In the listing that follows, copy out each line that includes the word "width".
** Opening Recorded data block **
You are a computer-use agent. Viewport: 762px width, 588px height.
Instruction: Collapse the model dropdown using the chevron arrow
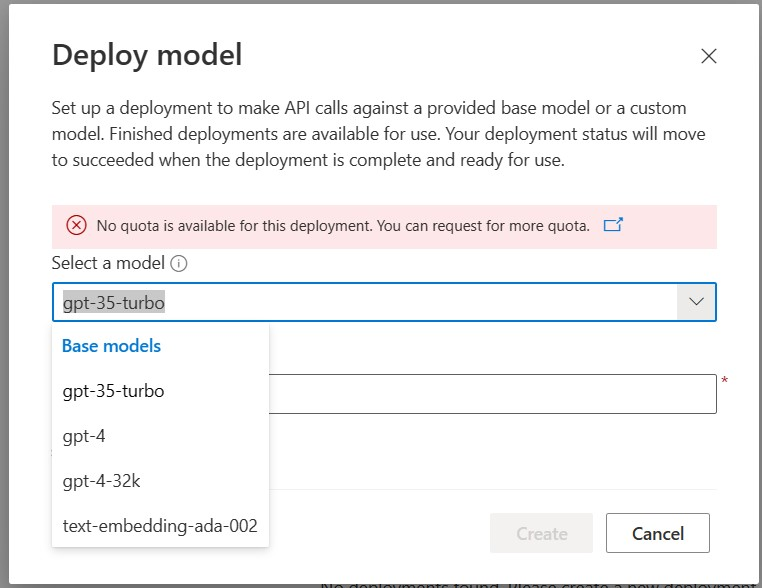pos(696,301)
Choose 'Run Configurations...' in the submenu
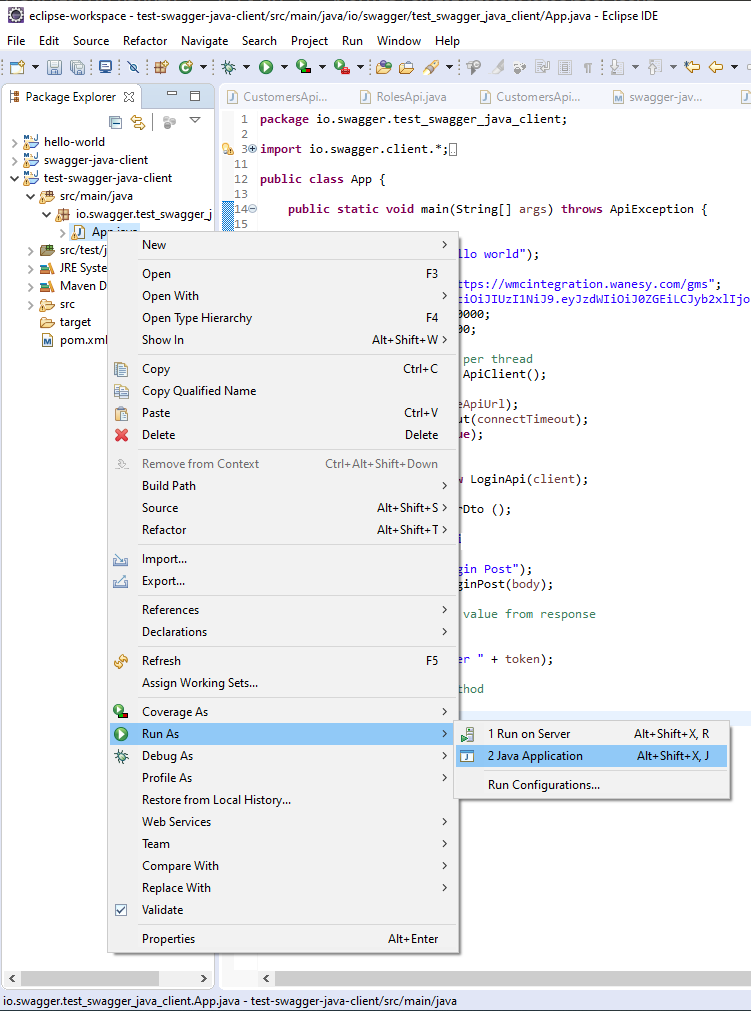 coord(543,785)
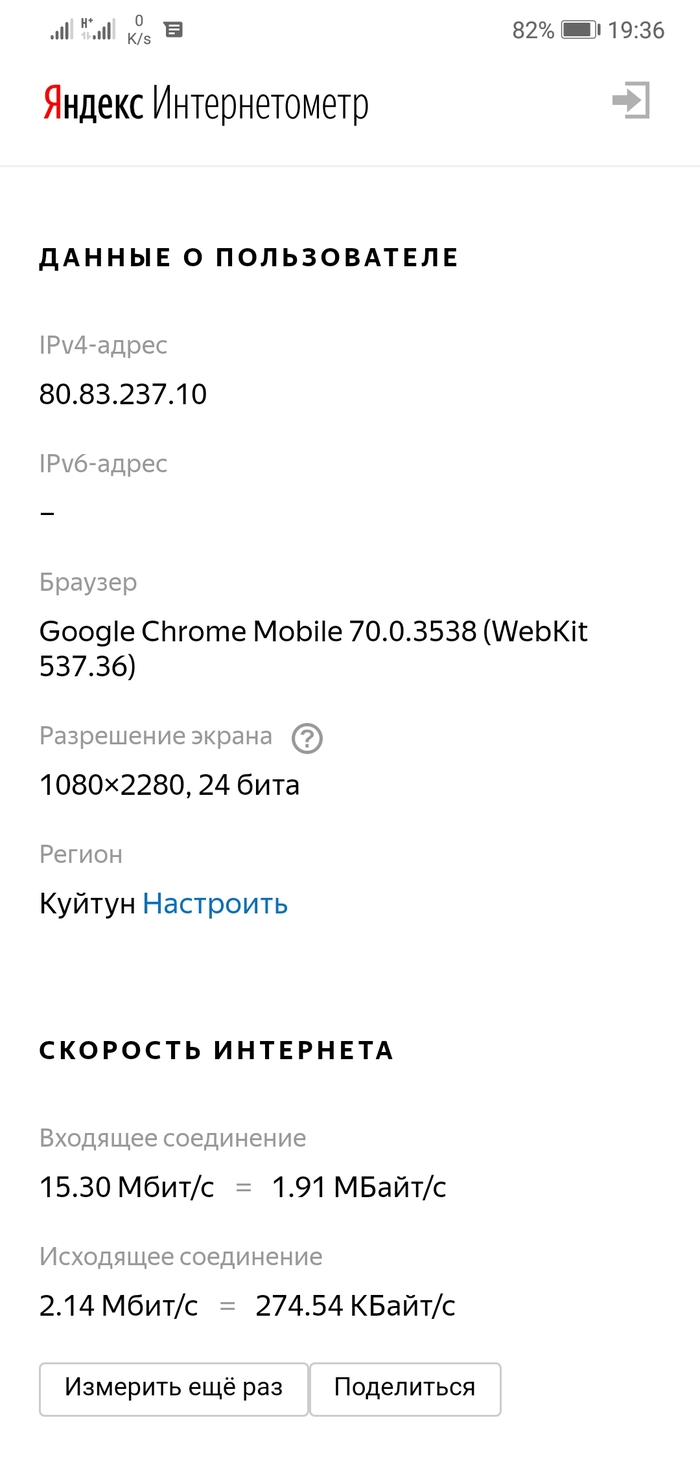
** Closing Recorded data block **
** Opening Recorded data block **
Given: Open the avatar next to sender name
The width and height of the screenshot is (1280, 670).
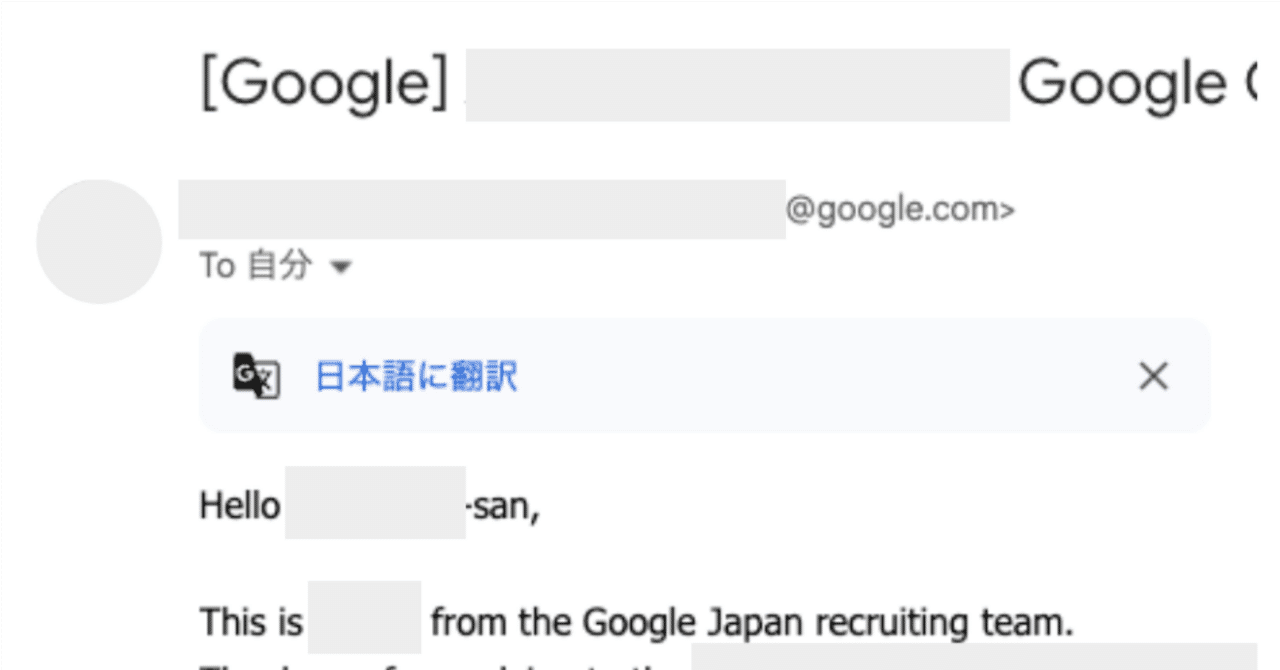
** Closing Recorded data block **
→ Result of the exercise:
You are a computer-use agent. Viewport: 762px width, 588px height.
The width and height of the screenshot is (1280, 670).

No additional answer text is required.